A specialist insurance provider says there is substantial mis-buying of insurance products by buy to let investors.
A survey of 500 landlords by Simple Landlords Insurance found that a quarter mistakenly insured their properties with a standard home buildings and contents policy.
Landlords with single properties were most likely to purchase the wrong type of insurance, with 28 per cent buying a standard home insurance policy.
A further 3.5 per cent said they didn’t have insurance and four per cent weren’t sure if they had insurance or not, while 41 per cent reported buying specialist cover.
The remaining quarter of landlords could reduce their insurance spend by avoiding duplicate cover as 25 per cent said they bought both specialist landlord and standard homeowners cover, suggesting they didn’t understand that landlord insurance also covers the risks to buildings common to both owner-occupied and rented properties.
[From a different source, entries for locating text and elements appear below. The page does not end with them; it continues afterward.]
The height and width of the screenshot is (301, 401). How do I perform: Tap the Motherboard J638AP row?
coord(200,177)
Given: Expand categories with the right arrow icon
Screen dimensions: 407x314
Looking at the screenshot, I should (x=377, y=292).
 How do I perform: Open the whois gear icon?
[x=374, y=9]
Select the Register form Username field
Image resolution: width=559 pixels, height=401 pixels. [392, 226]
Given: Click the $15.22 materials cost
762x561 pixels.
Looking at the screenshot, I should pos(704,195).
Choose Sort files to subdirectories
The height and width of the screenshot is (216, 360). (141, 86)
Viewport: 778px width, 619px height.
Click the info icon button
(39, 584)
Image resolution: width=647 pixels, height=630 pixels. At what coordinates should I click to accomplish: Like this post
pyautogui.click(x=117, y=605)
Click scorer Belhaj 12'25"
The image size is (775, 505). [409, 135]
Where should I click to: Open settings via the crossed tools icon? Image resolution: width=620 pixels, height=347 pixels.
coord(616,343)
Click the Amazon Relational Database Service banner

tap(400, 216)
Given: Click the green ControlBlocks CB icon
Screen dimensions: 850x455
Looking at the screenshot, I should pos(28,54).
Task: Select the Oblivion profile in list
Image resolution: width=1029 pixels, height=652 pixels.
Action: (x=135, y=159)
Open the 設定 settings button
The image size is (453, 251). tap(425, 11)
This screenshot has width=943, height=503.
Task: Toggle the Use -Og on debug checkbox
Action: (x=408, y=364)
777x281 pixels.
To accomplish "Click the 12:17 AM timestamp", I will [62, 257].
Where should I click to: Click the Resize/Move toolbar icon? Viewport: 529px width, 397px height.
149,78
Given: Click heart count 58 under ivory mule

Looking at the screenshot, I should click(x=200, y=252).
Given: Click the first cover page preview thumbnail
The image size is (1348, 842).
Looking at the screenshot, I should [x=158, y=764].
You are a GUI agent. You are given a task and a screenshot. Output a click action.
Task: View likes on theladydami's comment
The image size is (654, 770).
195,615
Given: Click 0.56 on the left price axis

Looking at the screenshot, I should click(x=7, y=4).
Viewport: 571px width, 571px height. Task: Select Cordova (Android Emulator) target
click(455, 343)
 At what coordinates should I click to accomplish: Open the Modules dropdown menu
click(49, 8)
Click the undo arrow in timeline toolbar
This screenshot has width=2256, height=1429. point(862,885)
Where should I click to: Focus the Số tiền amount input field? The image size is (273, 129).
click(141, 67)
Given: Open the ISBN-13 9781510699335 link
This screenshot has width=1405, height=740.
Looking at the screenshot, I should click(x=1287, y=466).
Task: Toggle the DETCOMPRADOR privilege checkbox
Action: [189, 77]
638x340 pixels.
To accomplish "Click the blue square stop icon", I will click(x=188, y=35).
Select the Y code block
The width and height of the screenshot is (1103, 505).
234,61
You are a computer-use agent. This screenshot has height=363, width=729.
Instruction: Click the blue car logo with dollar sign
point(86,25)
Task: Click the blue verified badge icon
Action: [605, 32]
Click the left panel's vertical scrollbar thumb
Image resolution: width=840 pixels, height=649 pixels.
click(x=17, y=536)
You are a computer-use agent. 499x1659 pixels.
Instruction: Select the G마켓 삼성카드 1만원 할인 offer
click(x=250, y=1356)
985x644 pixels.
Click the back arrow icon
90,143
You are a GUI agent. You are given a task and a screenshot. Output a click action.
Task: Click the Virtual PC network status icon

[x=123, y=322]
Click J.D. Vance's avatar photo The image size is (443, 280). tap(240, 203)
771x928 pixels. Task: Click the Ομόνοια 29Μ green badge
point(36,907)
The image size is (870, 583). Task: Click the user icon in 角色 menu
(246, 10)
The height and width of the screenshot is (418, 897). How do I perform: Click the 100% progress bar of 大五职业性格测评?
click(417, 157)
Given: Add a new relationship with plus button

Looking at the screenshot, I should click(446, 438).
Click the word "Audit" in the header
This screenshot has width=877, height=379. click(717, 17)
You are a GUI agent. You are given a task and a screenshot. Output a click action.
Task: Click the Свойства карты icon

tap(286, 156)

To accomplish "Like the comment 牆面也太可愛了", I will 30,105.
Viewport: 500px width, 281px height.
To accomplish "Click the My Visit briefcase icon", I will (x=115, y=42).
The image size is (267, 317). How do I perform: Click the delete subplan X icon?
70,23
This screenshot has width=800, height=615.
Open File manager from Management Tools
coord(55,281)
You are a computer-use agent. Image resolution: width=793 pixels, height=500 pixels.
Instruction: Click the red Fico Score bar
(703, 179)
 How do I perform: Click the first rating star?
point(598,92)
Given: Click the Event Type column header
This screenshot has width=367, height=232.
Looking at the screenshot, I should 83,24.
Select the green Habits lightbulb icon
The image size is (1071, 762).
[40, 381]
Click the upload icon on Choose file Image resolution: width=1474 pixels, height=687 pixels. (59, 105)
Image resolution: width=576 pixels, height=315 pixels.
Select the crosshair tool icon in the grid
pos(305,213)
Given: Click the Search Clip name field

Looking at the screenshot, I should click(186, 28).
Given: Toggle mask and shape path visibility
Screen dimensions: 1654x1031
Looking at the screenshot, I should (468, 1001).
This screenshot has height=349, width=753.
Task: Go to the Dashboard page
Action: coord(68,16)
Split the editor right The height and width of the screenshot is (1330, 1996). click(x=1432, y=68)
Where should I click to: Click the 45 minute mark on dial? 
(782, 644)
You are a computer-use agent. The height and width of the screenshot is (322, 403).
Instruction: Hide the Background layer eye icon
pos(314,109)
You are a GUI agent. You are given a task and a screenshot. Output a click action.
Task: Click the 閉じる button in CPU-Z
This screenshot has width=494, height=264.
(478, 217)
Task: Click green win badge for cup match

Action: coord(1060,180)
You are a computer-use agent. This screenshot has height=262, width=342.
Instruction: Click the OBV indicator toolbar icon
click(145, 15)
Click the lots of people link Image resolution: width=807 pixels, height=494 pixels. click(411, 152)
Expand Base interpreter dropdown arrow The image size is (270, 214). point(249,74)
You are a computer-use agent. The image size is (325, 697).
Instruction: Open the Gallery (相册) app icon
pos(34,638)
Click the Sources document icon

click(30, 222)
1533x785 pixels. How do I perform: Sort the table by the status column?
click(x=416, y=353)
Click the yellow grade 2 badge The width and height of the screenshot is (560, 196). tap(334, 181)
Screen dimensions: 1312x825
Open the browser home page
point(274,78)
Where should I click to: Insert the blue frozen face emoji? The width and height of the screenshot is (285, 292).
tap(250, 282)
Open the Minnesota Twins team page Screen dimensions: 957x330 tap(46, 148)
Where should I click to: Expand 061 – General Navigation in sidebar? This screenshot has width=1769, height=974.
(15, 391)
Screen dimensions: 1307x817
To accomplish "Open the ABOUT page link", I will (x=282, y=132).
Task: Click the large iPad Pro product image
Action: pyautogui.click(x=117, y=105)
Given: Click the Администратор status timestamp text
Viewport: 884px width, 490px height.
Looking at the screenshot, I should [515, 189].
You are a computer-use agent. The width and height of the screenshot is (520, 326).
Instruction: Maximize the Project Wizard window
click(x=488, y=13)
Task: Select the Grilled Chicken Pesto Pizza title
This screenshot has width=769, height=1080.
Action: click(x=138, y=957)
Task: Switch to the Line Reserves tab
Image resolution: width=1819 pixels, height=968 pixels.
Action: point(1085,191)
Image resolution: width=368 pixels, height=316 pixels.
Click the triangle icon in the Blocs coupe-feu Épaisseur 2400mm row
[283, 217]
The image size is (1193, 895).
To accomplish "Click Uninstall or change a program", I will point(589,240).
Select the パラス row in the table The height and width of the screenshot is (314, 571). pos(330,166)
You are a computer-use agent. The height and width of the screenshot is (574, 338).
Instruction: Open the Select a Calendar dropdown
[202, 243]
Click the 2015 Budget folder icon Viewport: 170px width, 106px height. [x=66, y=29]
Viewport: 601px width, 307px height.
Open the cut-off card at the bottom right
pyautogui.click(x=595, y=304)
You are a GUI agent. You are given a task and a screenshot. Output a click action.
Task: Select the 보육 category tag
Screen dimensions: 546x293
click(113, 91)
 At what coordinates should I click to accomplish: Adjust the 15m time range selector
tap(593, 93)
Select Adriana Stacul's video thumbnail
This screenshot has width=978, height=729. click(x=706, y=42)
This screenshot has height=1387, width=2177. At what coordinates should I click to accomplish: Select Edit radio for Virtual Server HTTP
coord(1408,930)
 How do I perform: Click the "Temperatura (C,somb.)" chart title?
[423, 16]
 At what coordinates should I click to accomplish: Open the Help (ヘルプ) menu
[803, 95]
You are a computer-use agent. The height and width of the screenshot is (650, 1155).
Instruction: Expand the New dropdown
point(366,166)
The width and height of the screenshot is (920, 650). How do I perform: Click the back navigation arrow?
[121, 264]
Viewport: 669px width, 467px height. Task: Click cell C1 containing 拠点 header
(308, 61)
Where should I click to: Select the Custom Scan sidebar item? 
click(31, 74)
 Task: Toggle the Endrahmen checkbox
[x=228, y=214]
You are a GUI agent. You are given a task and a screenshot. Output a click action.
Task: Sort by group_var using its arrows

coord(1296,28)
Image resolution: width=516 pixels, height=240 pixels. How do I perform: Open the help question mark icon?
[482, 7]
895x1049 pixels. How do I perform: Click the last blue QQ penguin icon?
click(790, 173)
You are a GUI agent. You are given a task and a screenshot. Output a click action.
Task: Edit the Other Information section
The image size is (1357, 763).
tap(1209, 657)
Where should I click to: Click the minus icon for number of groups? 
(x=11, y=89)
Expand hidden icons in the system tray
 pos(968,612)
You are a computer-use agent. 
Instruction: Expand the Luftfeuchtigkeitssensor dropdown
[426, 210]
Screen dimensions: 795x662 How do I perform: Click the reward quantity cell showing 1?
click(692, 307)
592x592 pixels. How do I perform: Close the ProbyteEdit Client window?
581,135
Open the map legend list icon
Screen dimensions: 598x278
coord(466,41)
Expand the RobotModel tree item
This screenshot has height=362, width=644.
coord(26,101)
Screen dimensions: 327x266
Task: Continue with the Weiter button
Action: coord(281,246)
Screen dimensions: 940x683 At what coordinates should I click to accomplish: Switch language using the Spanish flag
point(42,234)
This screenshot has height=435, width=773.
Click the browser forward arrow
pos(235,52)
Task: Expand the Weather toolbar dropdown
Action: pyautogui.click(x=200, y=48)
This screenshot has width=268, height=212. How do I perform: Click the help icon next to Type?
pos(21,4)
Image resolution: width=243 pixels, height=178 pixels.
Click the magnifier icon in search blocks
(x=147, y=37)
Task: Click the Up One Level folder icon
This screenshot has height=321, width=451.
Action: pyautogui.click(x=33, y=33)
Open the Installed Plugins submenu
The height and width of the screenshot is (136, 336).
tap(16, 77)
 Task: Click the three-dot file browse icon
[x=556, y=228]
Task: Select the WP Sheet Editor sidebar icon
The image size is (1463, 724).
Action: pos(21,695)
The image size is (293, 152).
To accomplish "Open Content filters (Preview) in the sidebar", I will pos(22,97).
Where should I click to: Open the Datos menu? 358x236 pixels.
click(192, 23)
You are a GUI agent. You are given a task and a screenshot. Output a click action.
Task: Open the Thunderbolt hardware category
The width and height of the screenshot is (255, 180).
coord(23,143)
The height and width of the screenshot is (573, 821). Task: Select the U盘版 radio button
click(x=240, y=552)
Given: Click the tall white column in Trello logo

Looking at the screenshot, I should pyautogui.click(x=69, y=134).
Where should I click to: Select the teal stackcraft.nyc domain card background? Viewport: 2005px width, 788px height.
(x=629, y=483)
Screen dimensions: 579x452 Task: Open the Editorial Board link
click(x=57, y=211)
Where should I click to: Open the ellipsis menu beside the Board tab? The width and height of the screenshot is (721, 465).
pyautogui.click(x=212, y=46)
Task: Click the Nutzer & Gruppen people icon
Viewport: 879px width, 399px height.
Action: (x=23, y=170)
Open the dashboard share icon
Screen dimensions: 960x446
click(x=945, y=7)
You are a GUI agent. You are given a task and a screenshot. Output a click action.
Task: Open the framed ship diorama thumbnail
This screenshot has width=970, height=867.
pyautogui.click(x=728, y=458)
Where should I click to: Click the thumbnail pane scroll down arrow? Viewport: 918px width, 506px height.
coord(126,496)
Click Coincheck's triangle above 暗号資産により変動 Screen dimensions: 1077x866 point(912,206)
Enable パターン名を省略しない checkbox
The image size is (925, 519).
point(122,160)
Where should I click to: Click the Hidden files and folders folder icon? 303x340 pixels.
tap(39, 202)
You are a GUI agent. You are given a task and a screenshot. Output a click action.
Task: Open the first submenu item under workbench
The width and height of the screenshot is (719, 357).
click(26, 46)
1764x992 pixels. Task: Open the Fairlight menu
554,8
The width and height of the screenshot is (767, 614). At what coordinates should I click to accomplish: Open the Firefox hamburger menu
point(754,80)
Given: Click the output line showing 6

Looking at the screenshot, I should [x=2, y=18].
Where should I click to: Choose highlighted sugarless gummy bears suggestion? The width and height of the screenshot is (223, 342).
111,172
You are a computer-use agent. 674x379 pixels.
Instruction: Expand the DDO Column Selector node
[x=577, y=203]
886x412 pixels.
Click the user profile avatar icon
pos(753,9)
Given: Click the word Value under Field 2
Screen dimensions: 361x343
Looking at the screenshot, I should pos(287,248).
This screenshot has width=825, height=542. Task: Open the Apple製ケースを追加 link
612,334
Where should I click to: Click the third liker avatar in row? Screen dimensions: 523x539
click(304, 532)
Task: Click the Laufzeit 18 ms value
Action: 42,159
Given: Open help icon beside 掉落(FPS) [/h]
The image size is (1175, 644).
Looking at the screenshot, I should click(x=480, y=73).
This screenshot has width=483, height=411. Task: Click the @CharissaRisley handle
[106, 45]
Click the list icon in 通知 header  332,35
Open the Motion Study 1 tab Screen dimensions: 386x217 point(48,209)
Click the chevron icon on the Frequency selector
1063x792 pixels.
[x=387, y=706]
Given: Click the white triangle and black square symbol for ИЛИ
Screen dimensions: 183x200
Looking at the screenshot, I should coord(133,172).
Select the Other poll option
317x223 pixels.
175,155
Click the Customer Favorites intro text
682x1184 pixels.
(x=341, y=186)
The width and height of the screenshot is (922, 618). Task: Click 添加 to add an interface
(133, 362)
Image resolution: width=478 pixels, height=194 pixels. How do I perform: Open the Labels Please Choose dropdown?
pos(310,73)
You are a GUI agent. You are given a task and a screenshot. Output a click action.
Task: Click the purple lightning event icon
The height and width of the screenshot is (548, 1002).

Buy to let investors didn’t shop around much, either.
Three-in-five landlords said they renewed their policy automatically because they were happy with the service or quote they had from their previous provider or because they forgot to look around.
Just 20 per cent of landlords who shopped around at renewal saved money by changing insurer. Others ended up sticking with their insurer because the potential savings weren’t enough to persuade them to change providers.
“High quality insurance, at the right level for your personal risk can help free landlords to diversify their strategies and think differently about how, when and where they invest” says a spokesman for Simple Landlords Insurance.
“Whatever the reason, landlords - especially those with growing portfolios - are put off by the complication of moving their insurance. But it’s always worth shopping around to get the right cover at the best price, and the burden of administration is usually taken on by the insurer” he adds.
“Even if you’re not swapping, you should never accept an unjustified hike in price. Unless something has changed significantly at your property or you’ve had a major claim, year on year you shouldn’t be seeing your premium go up by more than about five per cent.”